Age - need to impute missing ages 

Name - extract titles (Mr, Master, Mrs, etc.)

Ticket - separate ticket prefixes (if present) and ticket numbers

Cabin - mostly empty; split empty/not-empty?


That covers all 12 of the original columns

A great place to start seems to be 'Fare' since it just needs 1 value imputed. Given the small scale, the mean fare is imputed for the missing fare. 

In [5]:
# Use mean fare to impute the 1 missing fare
nan_fare_idx = df_combined.query("Fare == 'NaN'").index[0]
df_combined.at[nan_fare_idx, 'Fare'] = df_combined['Fare'].mean()

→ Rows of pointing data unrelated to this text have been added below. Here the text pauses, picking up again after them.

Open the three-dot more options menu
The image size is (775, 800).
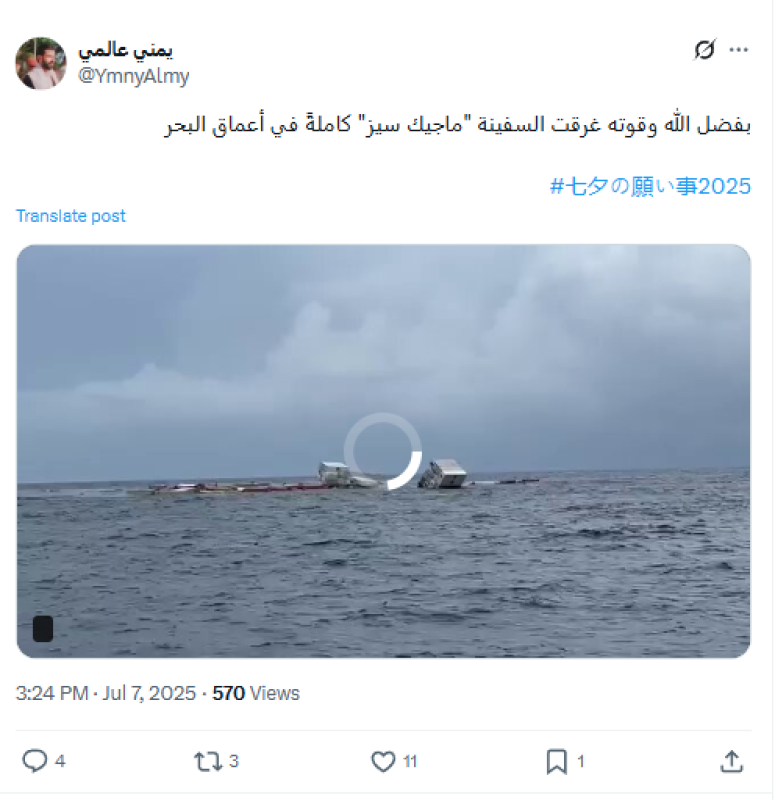click(x=738, y=49)
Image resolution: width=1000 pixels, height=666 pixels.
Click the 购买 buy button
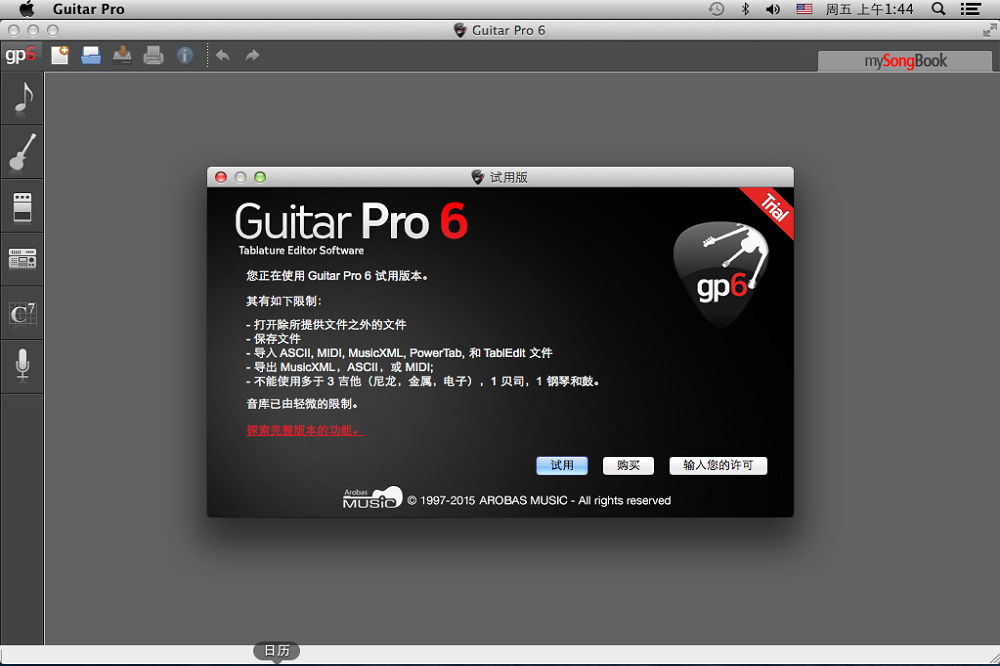coord(628,466)
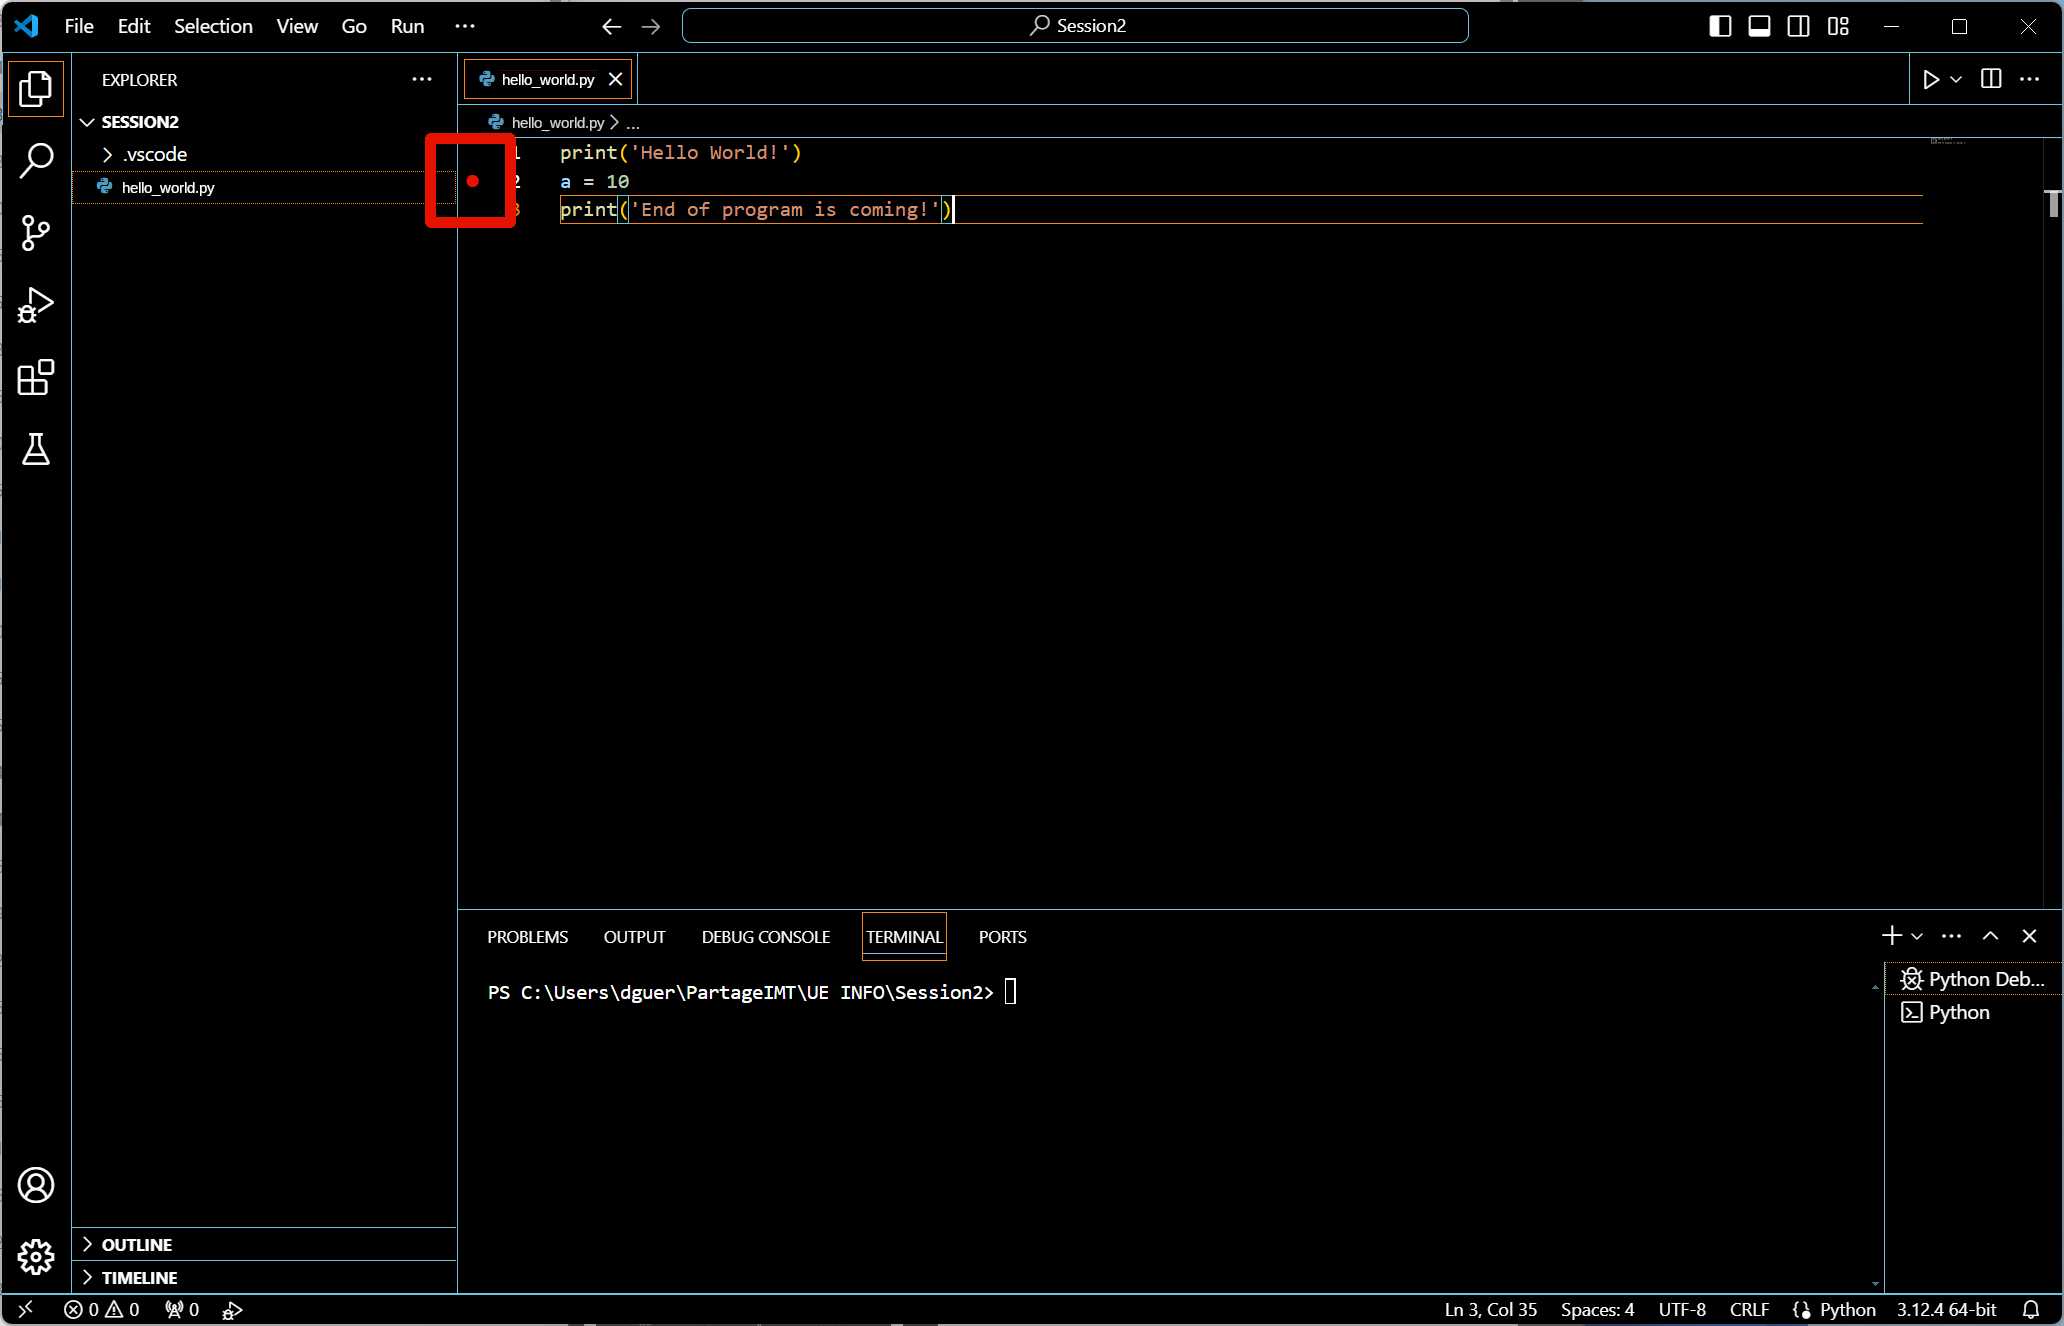Open the Extensions view

pyautogui.click(x=36, y=378)
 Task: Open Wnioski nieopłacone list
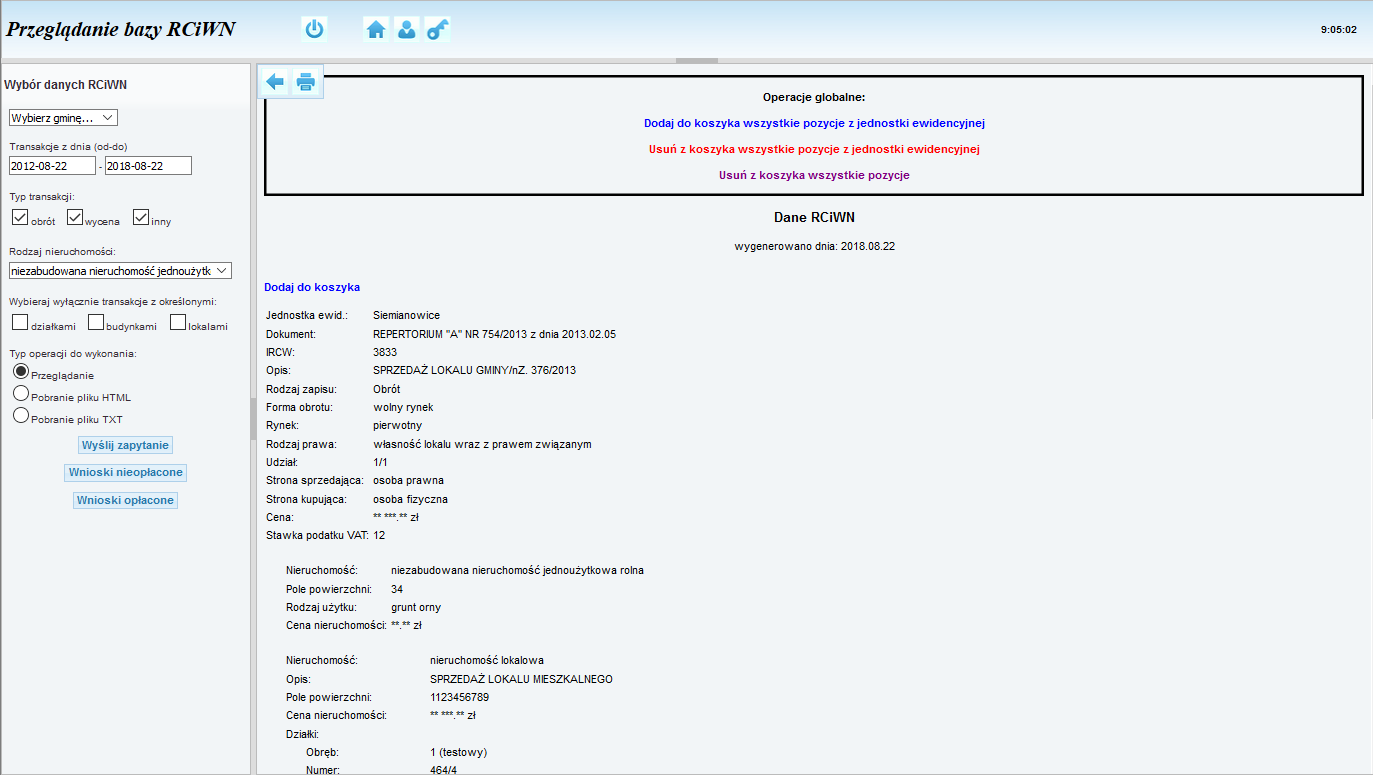[x=126, y=472]
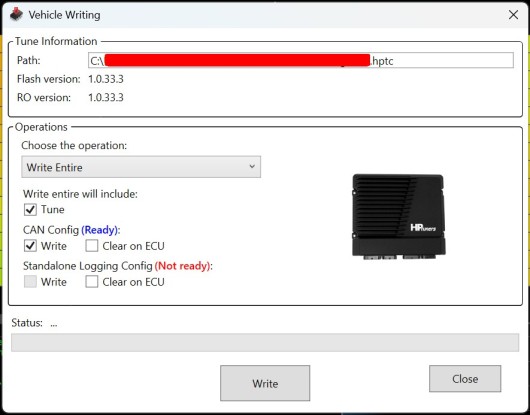Click the red (Not ready) status label

click(x=183, y=266)
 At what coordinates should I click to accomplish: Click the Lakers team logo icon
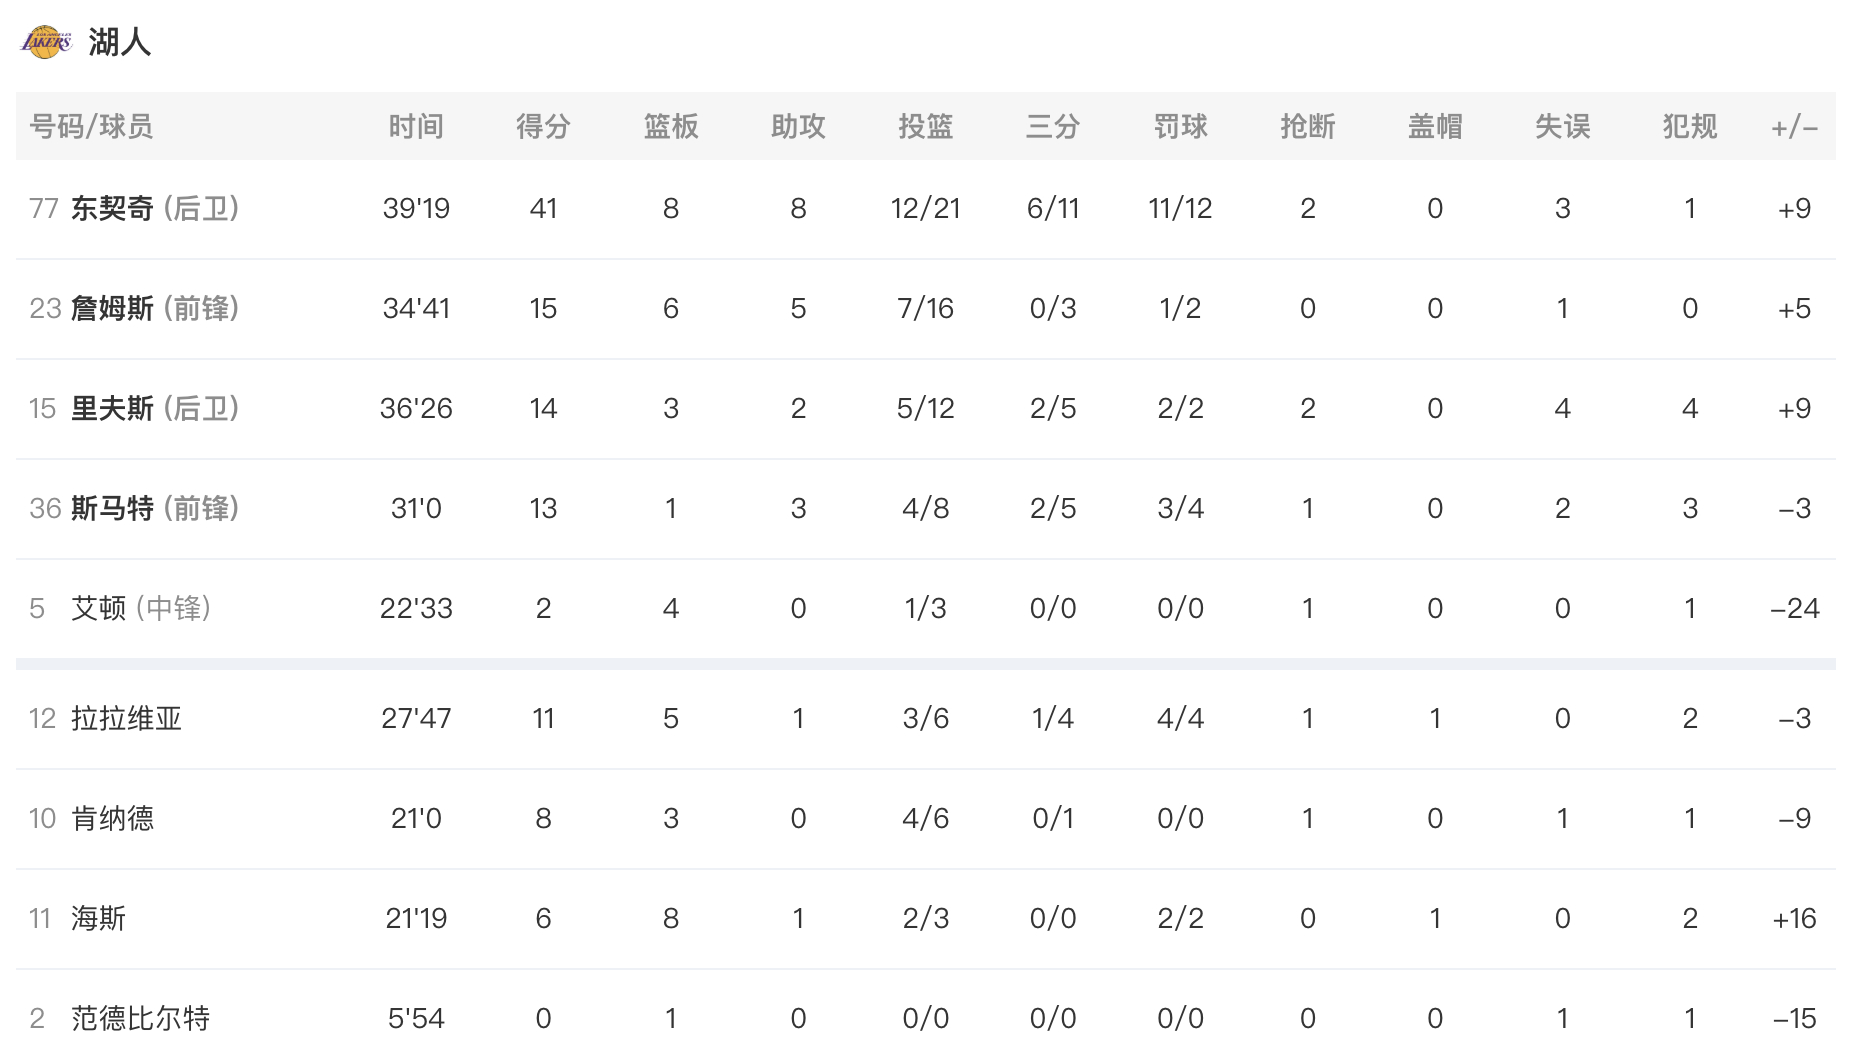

The next easiest things to do are to encode Embarked and Sex. Each is dummy encoded. Embarked is encoded via pandas' get_dummies since it has more than 2 unique values while Sex is converted manually since it only has 2 unique values.

In [6]:
# Dummy encode Embarked
cols_to_dummy_encoded = ['Embarked']
df_combined = df_combined.join(pandas.get_dummies(data=df_combined[cols_to_dummy_encoded],
                                            dummy_na=True))
# Done with original Embarked col., so go ahead and drop it
df_combined = df_combined.drop(cols_to_dummy_encoded, axis=1)


# Dummy encode Sex
df_combined['Sex_m'] = (df_combined['Sex'] == 'male') * 1  
df_combined = df_combined.drop('Sex', axis=1)  # Done with original Sex col.


In [7]:
# Just to check that everything so far has been successful
df_combined.iloc[nan_fare_idx]

PassengerId                   1044
Survived                       NaN
Pclass                           3
Name            Storey, Mr. Thomas
Age                           60.5
SibSp                            0
Parch                            0
Ticket                        3701
Fare                       33.2955
Cabin                          NaN
Embarked_C                       0
Embarked_Q                       0
Embarked_S                       1
Embarked_nan                     0
Sex_m                            1
Name: 1043, dtype: object

Age still needs to be imputed, but that should be done at the end when the imputer can work with all columns. Let's extract ticket prefix and ticket number. Tickets have 0, 1, or 2 prefixes, and ticket numbers may or may not be present. Given the variable format of entries in the Ticket column, splitting on whitespace seems like a good first step. 

In [8]:
list_of_tickets = []
prefixes = []
for ticket_string in df_combined['Ticket'].values:
    split_on_whitespace = str.split(ticket_string)
    
    # if only 1 part to the ticket id
    if len(split_on_whitespace) == 1:
        try: # try to cast string to an int
            list_of_tickets.append( [int(split_on_whitespace[0])] )
        except ValueError:
            list_of_tickets.append( [ split_on_whitespace[0] ] )
            prefixes.append( split_on_whitespace[0] )
       
    # else assumed to have at least 2 parts; only care about 1st and last parts
    else:
        list_of_tickets.append( [split_on_whitespace[0], int(split_on_whitespace[-1])] )
        prefixes.append( split_on_whitespace[0] )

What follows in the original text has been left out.